Write the entries out exactly. Any images they hold stay out of the copy.

Extracted data entries
--- --- ---

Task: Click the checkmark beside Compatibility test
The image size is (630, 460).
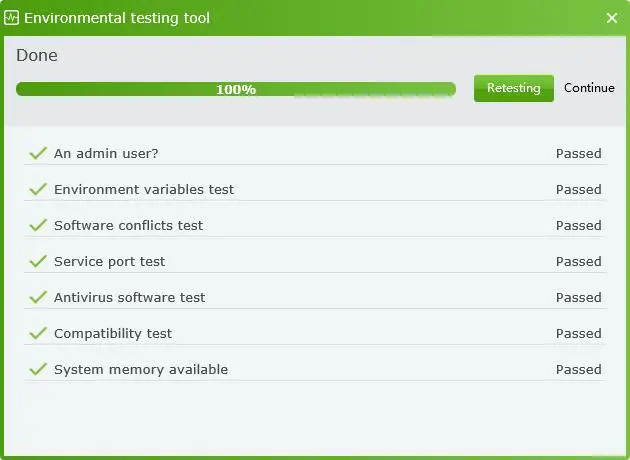Action: [39, 333]
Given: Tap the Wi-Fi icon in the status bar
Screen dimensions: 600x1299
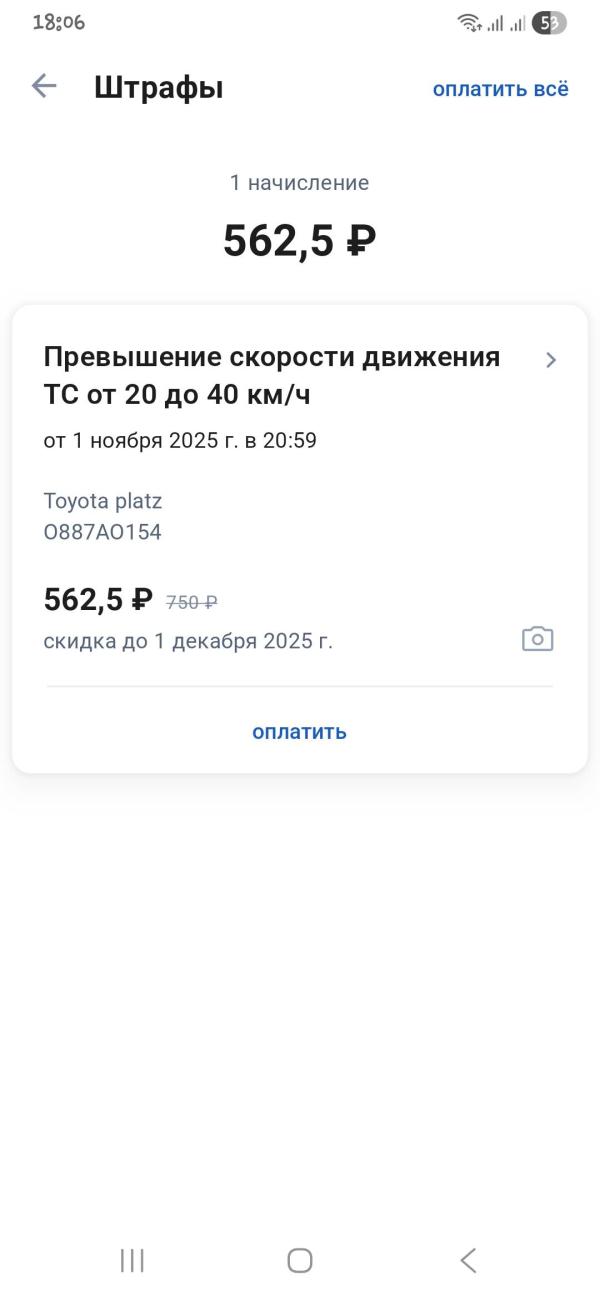Looking at the screenshot, I should pyautogui.click(x=468, y=23).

--- --- ---

» Finished exercise
Task: Click the checkmark beside Compatibility test
The image size is (630, 460).
Action: [39, 333]
Given: Tap the Wi-Fi icon in the status bar
Screen dimensions: 600x1299
Looking at the screenshot, I should pyautogui.click(x=468, y=23).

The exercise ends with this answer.